Exercise directions :: Which lines run from the line with "Instruction: Click DoooMM's user avatar" through the line with "Bookmark this page" in the entries below? Print them exactly, both ends included, and nothing more.

Records to process ::
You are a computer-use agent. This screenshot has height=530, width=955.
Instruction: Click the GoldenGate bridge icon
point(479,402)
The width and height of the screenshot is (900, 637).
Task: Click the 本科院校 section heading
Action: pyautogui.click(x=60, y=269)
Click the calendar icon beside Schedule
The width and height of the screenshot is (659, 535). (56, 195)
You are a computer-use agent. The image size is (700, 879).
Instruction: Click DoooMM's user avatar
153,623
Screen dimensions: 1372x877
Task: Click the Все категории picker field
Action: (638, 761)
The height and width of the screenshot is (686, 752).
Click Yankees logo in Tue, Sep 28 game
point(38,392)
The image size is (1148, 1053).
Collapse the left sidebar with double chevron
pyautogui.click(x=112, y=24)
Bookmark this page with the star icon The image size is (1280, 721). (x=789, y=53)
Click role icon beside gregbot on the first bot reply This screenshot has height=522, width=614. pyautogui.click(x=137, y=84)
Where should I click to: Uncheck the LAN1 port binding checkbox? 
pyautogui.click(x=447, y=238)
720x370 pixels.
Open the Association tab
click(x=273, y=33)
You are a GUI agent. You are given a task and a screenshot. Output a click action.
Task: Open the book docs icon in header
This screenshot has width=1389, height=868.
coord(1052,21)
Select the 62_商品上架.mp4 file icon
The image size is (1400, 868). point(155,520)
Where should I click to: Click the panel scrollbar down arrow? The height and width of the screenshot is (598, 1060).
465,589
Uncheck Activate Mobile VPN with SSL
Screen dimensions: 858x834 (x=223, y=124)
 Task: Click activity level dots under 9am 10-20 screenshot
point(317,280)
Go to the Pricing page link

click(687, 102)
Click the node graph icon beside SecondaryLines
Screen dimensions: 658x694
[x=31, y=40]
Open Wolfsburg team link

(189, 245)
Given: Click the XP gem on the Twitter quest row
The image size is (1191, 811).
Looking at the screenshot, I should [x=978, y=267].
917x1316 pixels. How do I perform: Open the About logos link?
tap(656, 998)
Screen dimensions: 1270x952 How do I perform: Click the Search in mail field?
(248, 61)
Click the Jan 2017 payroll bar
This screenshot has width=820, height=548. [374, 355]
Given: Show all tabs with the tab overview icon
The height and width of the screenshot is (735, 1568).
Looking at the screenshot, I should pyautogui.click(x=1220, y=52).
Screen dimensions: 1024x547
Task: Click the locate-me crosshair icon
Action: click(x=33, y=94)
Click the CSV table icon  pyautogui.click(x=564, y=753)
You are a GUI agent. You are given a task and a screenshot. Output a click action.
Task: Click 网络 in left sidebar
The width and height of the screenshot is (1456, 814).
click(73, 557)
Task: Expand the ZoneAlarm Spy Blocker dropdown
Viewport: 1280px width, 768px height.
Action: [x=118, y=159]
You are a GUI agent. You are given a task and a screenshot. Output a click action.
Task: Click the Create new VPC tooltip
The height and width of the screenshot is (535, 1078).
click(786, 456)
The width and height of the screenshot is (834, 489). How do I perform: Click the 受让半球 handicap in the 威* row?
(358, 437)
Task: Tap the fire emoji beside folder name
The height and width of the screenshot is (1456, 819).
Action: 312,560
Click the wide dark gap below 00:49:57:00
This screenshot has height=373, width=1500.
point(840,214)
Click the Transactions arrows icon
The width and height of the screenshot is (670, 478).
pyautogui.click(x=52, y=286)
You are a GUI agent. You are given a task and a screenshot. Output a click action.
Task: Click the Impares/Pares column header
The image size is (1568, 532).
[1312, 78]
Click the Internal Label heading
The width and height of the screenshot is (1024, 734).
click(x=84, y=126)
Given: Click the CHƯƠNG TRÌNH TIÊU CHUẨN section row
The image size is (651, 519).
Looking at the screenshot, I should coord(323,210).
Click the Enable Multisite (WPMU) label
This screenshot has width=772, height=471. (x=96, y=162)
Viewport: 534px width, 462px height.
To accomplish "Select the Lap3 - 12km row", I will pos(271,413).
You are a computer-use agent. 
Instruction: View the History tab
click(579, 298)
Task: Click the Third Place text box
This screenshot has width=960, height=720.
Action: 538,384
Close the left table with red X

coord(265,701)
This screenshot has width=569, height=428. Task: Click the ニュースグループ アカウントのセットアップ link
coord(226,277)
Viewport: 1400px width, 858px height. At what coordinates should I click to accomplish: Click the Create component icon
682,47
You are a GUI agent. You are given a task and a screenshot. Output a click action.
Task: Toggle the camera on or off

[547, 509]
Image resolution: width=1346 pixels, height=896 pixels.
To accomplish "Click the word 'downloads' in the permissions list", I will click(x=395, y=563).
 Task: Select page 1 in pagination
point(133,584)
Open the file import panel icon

Expected output ::
Instruction: Click DoooMM's user avatar
153,623
Screen dimensions: 1372x877
Task: Click the Все категории picker field
Action: (638, 761)
The height and width of the screenshot is (686, 752).
Click Yankees logo in Tue, Sep 28 game
point(38,392)
The image size is (1148, 1053).
Collapse the left sidebar with double chevron
pyautogui.click(x=112, y=24)
Bookmark this page with the star icon The image size is (1280, 721). (x=789, y=53)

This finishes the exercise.